God of War: Ascension’s First 30 Minutes: Hands-On Preview

With the shield and sling, the total of world weapons comes to five. Two were available during the hands-on time I had with the game, and I was able to mix them in with Kratos’s standard attacks. “The world weapons all have tactical differences,” McDonald said. “If you pick up one, you have to drop the other, and we wanted them to have a strategic flair.”

If it sounds a bit like the Ascension multiplayer experience that players have been able to try in Sony’s beta for the game over the last few weeks, that’s because it is. In fact, notably, combat in single player feels almost exactly like combat in multiplayer. The controls for Kratos have been reworked slightly, adding a physical kick attack to the circle button (it’s also the button for using your world weapons) and making throws and grappling more prevalent, just like in multiplayer.

Also as in multiplayer, you’ll be able to utilize those throws to your advantage against enemies. This is called “tethering,” and as Director Todd Papy put it during a short video demo, the ability will allow you to “weaponize” the guys you’re fighting.

Just like multiplayer, you’ll see enemies getting stunned a lot more. This previously was a part of God of War and always led to a grapple move for instant kill potential. Now, however, grapples are a little different: Kratos can still tether an enemy to take him out when he’s an inch from death, but stunned enemies can be grabbed from a distance and used as battering rams. You can also snag a bad guy with one Blade of Chaos, while smashing his buddies with the other, and certain attacks will swing the other guy through the air like a morning star, making him a part of your attack. Weaponizing is actually a big part of your strategy, as you’ll often need to use enemies against one another, and different enemies offer different effects when you smack them into their buddies.

____________________

#### [DIRECTIVE 1]
According to the God of War: Ascension preview, which button performs Kratos's new kick attack?
#### [DIRECTIVE 2]
Pick up the God of War: Ascension preview after its final sentence and keep writing it.

#### [ENTRIES SUPPLIED]
____________________

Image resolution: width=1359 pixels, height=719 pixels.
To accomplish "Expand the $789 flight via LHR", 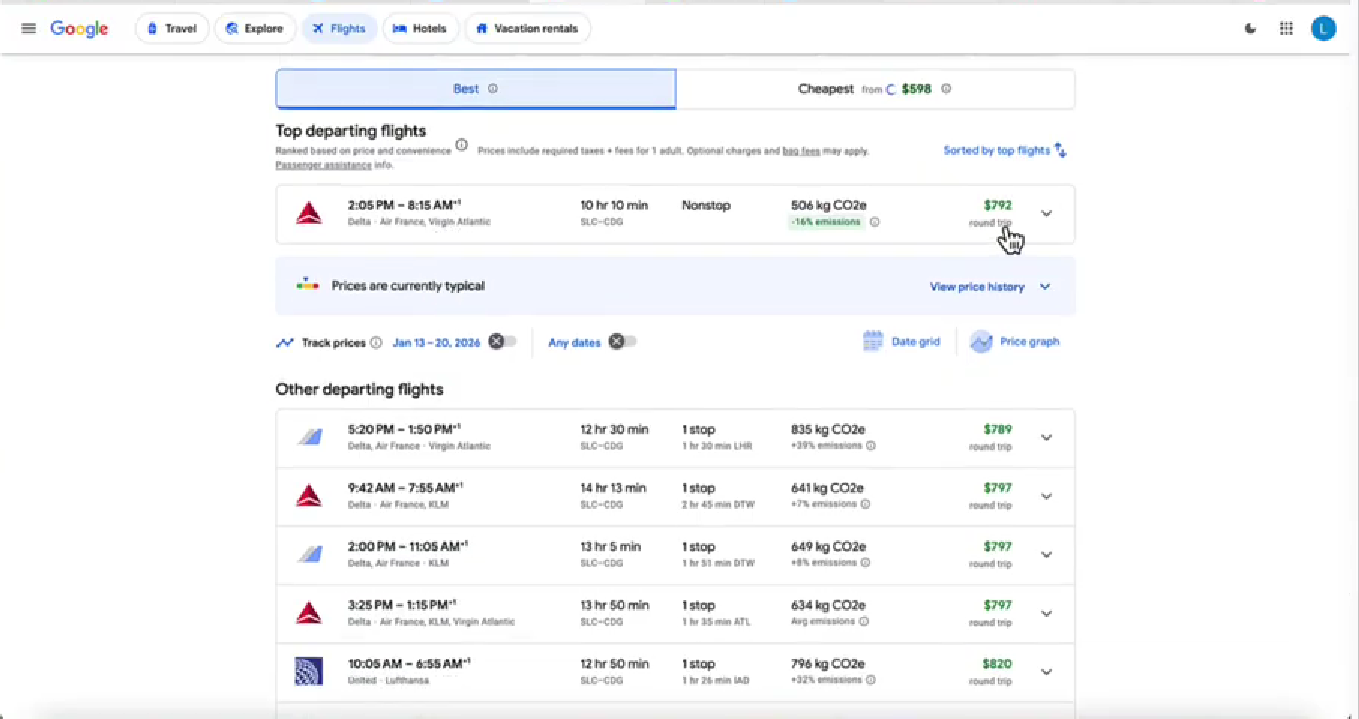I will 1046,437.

____________________

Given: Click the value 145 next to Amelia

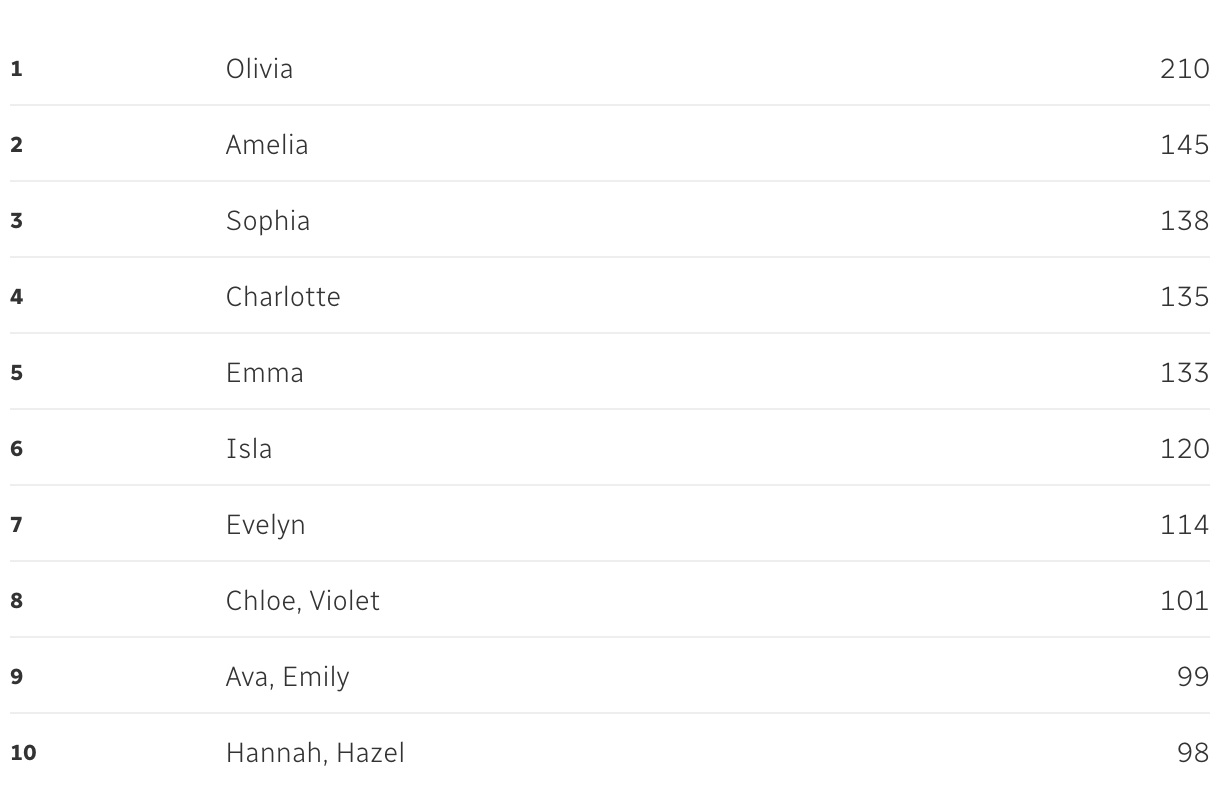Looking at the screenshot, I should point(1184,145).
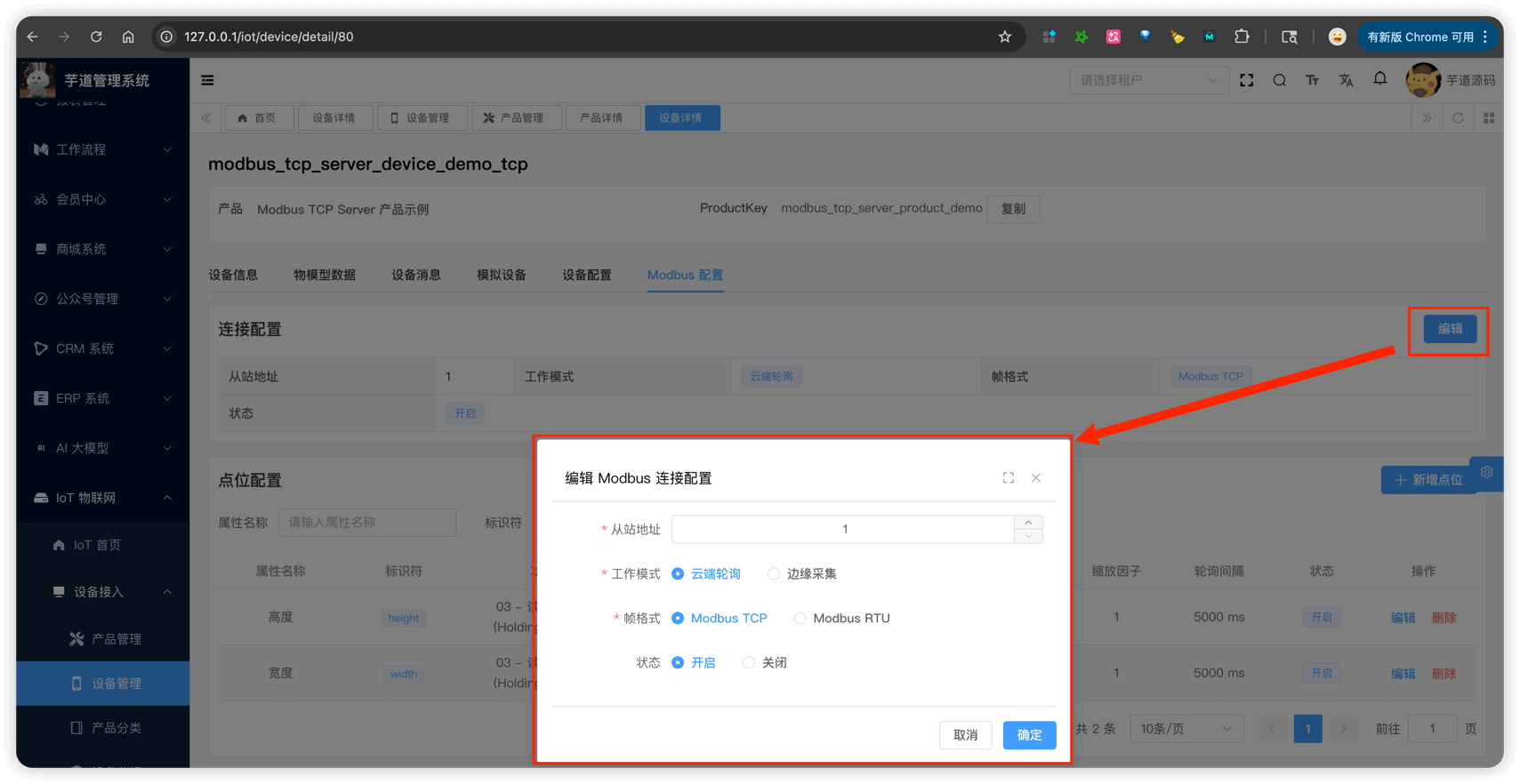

____________________

#### [FINAL RESULT 1]
The circle button.

#### [FINAL RESULT 2]
Balance in combat feels as though it’s been tweaked a little to reflect the multiplayer formula, which isn’t a bad thing. “We’ve revamped a few things for freshness,” McDonald said. “In multiplayer, it’s all about offense and defense, and there’s a little bit of rollover between the two. It’s a little different though, because Kratos overcomes things a little differently than you do in multiplayer.”

That said, your multiplayer strategies will probably become a part of your single-player play. There were a few instances in which I was able to apply multiplayer’s “rock, paper, scissors” approach to combat and apply the correct move against an enemy — like tethering a guy who was blocking my attacks, for example. Those are skills that are developed out of dealing with other players in multiplayer, translating to the single-player experience.

After all that new combat, the rest of the level translated into Kratos doing a lot of what Kratos does, and it will probably make many players happy to know that Ascension’s first 30 minutes didn’t feel remarkably different from any other bit of God of War I’ve played. This largely seems to be a result of the game easing players into the new mechanics, but it also stays very true to the existing formula, while making solid, working tweaks.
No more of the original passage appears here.